Instruction: Reproduce every item below, substituting "UI agent" for "GUI agent" wherever it occurs and leaving the rest unchanged.

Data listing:
○ ○ ○

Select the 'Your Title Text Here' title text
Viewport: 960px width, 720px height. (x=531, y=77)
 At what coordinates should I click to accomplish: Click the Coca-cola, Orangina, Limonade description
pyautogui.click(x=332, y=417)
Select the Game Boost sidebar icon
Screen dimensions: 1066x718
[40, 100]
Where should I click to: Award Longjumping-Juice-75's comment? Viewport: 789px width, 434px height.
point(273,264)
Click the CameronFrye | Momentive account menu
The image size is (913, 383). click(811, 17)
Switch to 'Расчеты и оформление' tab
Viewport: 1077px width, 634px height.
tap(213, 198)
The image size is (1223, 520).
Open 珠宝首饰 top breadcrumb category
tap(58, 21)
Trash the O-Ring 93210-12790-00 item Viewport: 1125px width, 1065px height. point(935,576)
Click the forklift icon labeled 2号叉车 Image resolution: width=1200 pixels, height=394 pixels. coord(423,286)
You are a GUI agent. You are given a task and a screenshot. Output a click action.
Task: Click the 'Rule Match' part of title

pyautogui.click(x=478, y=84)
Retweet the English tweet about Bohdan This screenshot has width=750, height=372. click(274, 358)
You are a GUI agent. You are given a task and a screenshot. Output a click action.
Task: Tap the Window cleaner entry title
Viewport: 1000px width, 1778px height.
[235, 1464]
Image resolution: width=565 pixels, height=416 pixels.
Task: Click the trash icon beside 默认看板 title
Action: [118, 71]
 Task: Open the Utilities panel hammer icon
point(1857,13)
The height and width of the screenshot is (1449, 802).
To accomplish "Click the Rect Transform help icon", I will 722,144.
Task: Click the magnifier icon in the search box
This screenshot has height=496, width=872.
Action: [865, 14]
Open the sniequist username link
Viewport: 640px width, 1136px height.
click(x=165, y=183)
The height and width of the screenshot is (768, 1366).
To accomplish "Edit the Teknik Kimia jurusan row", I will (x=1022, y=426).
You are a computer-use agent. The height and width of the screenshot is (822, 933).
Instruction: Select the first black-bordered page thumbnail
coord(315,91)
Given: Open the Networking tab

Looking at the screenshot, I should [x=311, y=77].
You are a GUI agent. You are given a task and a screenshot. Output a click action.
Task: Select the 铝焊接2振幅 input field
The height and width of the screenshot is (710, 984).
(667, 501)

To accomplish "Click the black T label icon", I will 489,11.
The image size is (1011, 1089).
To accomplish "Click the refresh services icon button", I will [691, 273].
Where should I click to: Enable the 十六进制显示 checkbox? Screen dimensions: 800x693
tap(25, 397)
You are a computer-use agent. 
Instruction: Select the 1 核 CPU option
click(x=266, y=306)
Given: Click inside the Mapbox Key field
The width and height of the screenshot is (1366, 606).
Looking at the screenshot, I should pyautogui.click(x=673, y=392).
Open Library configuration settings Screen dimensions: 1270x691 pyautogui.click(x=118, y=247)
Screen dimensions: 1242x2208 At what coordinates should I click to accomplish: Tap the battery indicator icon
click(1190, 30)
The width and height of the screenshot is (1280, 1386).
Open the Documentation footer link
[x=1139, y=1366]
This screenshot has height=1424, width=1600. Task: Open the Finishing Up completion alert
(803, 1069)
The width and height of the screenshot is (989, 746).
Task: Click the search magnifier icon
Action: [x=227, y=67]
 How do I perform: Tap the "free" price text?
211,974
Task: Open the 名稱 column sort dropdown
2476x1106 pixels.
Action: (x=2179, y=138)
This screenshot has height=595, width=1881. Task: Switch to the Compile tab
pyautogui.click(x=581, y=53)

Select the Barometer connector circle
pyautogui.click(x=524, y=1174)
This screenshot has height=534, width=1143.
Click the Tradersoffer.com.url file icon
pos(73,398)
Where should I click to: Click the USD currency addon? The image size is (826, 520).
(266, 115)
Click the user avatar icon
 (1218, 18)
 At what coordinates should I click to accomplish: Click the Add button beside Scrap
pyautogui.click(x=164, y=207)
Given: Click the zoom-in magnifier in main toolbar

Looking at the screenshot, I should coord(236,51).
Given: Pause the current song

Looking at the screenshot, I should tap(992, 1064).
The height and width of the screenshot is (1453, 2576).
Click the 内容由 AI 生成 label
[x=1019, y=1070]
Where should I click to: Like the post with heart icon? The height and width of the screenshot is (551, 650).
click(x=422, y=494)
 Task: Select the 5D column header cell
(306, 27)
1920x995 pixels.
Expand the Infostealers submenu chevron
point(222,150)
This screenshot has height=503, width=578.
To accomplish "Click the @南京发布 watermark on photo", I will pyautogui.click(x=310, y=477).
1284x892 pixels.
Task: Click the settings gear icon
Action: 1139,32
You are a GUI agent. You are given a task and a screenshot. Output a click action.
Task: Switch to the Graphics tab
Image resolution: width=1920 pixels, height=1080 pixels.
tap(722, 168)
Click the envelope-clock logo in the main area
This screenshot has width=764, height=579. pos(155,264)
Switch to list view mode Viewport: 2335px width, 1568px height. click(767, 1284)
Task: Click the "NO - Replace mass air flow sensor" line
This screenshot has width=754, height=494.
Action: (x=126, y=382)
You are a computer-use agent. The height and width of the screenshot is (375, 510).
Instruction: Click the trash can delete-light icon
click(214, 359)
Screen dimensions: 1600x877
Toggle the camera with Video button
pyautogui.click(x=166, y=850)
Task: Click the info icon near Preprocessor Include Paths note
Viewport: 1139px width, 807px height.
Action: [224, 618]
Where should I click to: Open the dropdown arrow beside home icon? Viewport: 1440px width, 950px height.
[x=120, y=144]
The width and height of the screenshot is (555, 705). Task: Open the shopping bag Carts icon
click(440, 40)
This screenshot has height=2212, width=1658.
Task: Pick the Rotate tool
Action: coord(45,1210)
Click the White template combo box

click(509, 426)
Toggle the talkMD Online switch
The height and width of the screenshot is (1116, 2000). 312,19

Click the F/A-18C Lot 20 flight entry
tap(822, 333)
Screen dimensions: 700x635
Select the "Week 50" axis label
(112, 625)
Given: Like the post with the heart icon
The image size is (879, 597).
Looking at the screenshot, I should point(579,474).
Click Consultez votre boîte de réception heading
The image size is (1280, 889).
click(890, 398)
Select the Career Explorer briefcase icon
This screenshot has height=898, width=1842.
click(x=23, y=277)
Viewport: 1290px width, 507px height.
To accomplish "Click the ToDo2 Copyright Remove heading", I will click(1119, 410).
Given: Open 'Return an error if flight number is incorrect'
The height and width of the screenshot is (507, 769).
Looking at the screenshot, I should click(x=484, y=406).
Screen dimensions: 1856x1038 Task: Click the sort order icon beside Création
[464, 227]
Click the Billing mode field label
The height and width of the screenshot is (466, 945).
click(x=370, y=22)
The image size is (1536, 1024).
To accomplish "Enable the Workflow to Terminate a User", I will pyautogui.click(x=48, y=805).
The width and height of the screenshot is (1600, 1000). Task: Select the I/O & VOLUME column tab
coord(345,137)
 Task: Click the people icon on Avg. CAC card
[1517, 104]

○ ○ ○

The reply:
Select the 'Your Title Text Here' title text
Viewport: 960px width, 720px height. (x=531, y=77)
 At what coordinates should I click to accomplish: Click the Coca-cola, Orangina, Limonade description
pyautogui.click(x=332, y=417)
Select the Game Boost sidebar icon
Screen dimensions: 1066x718
[40, 100]
Where should I click to: Award Longjumping-Juice-75's comment? Viewport: 789px width, 434px height.
point(273,264)
Click the CameronFrye | Momentive account menu
The image size is (913, 383). click(811, 17)
Switch to 'Расчеты и оформление' tab
Viewport: 1077px width, 634px height.
tap(213, 198)
The image size is (1223, 520).
Open 珠宝首饰 top breadcrumb category
tap(58, 21)
Trash the O-Ring 93210-12790-00 item Viewport: 1125px width, 1065px height. point(935,576)
Click the forklift icon labeled 2号叉车 Image resolution: width=1200 pixels, height=394 pixels. coord(423,286)
You are a UI agent. You are given a task and a screenshot. Output a click action.
Task: Click the 'Rule Match' part of title

pyautogui.click(x=478, y=84)
Retweet the English tweet about Bohdan This screenshot has width=750, height=372. click(274, 358)
You are a UI agent. You are given a task and a screenshot. Output a click action.
Task: Tap the Window cleaner entry title
Viewport: 1000px width, 1778px height.
[235, 1464]
Image resolution: width=565 pixels, height=416 pixels.
Task: Click the trash icon beside 默认看板 title
Action: [118, 71]
 Task: Open the Utilities panel hammer icon
point(1857,13)
The height and width of the screenshot is (1449, 802).
To accomplish "Click the Rect Transform help icon", I will 722,144.
Task: Click the magnifier icon in the search box
This screenshot has height=496, width=872.
Action: [865, 14]
Open the sniequist username link
Viewport: 640px width, 1136px height.
click(x=165, y=183)
The height and width of the screenshot is (768, 1366).
To accomplish "Edit the Teknik Kimia jurusan row", I will (x=1022, y=426).
You are a computer-use agent. The height and width of the screenshot is (822, 933).
Instruction: Select the first black-bordered page thumbnail
coord(315,91)
Given: Open the Networking tab

Looking at the screenshot, I should [x=311, y=77].
You are a UI agent. You are given a task and a screenshot. Output a click action.
Task: Select the 铝焊接2振幅 input field
The height and width of the screenshot is (710, 984).
(667, 501)

To accomplish "Click the black T label icon", I will 489,11.
The image size is (1011, 1089).
To accomplish "Click the refresh services icon button", I will [691, 273].
Where should I click to: Enable the 十六进制显示 checkbox? Screen dimensions: 800x693
tap(25, 397)
You are a computer-use agent. 
Instruction: Select the 1 核 CPU option
click(x=266, y=306)
Given: Click inside the Mapbox Key field
The width and height of the screenshot is (1366, 606).
Looking at the screenshot, I should pyautogui.click(x=673, y=392).
Open Library configuration settings Screen dimensions: 1270x691 pyautogui.click(x=118, y=247)
Screen dimensions: 1242x2208 At what coordinates should I click to accomplish: Tap the battery indicator icon
click(1190, 30)
The width and height of the screenshot is (1280, 1386).
Open the Documentation footer link
[x=1139, y=1366]
This screenshot has height=1424, width=1600. Task: Open the Finishing Up completion alert
(803, 1069)
The width and height of the screenshot is (989, 746).
Task: Click the search magnifier icon
Action: [x=227, y=67]
 How do I perform: Tap the "free" price text?
211,974
Task: Open the 名稱 column sort dropdown
2476x1106 pixels.
Action: (x=2179, y=138)
This screenshot has height=595, width=1881. Task: Switch to the Compile tab
pyautogui.click(x=581, y=53)

Select the Barometer connector circle
pyautogui.click(x=524, y=1174)
This screenshot has height=534, width=1143.
Click the Tradersoffer.com.url file icon
pos(73,398)
Where should I click to: Click the USD currency addon? The image size is (826, 520).
(266, 115)
Click the user avatar icon
 (1218, 18)
 At what coordinates should I click to accomplish: Click the Add button beside Scrap
pyautogui.click(x=164, y=207)
Given: Click the zoom-in magnifier in main toolbar

Looking at the screenshot, I should coord(236,51).
Given: Pause the current song

Looking at the screenshot, I should tap(992, 1064).
The height and width of the screenshot is (1453, 2576).
Click the 内容由 AI 生成 label
[x=1019, y=1070]
Where should I click to: Like the post with heart icon? The height and width of the screenshot is (551, 650).
click(x=422, y=494)
 Task: Select the 5D column header cell
(306, 27)
1920x995 pixels.
Expand the Infostealers submenu chevron
point(222,150)
This screenshot has height=503, width=578.
To accomplish "Click the @南京发布 watermark on photo", I will pyautogui.click(x=310, y=477).
1284x892 pixels.
Task: Click the settings gear icon
Action: 1139,32
You are a UI agent. You are given a task and a screenshot. Output a click action.
Task: Switch to the Graphics tab
Image resolution: width=1920 pixels, height=1080 pixels.
tap(722, 168)
Click the envelope-clock logo in the main area
This screenshot has width=764, height=579. pos(155,264)
Switch to list view mode Viewport: 2335px width, 1568px height. click(767, 1284)
Task: Click the "NO - Replace mass air flow sensor" line
This screenshot has width=754, height=494.
Action: (x=126, y=382)
You are a computer-use agent. The height and width of the screenshot is (375, 510).
Instruction: Click the trash can delete-light icon
click(214, 359)
Screen dimensions: 1600x877
Toggle the camera with Video button
pyautogui.click(x=166, y=850)
Task: Click the info icon near Preprocessor Include Paths note
Viewport: 1139px width, 807px height.
Action: [224, 618]
Where should I click to: Open the dropdown arrow beside home icon? Viewport: 1440px width, 950px height.
[x=120, y=144]
The width and height of the screenshot is (555, 705). Task: Open the shopping bag Carts icon
click(440, 40)
This screenshot has height=2212, width=1658.
Task: Pick the Rotate tool
Action: coord(45,1210)
Click the White template combo box

click(509, 426)
Toggle the talkMD Online switch
The height and width of the screenshot is (1116, 2000). 312,19

Click the F/A-18C Lot 20 flight entry
tap(822, 333)
Screen dimensions: 700x635
Select the "Week 50" axis label
(112, 625)
Given: Like the post with the heart icon
The image size is (879, 597).
Looking at the screenshot, I should point(579,474).
Click Consultez votre boîte de réception heading
The image size is (1280, 889).
click(890, 398)
Select the Career Explorer briefcase icon
This screenshot has height=898, width=1842.
click(x=23, y=277)
Viewport: 1290px width, 507px height.
To accomplish "Click the ToDo2 Copyright Remove heading", I will click(1119, 410).
Given: Open 'Return an error if flight number is incorrect'
The height and width of the screenshot is (507, 769).
Looking at the screenshot, I should click(x=484, y=406).
Screen dimensions: 1856x1038 Task: Click the sort order icon beside Création
[464, 227]
Click the Billing mode field label
The height and width of the screenshot is (466, 945).
click(x=370, y=22)
The image size is (1536, 1024).
To accomplish "Enable the Workflow to Terminate a User", I will pyautogui.click(x=48, y=805).
The width and height of the screenshot is (1600, 1000). Task: Select the I/O & VOLUME column tab
coord(345,137)
 Task: Click the people icon on Avg. CAC card
[1517, 104]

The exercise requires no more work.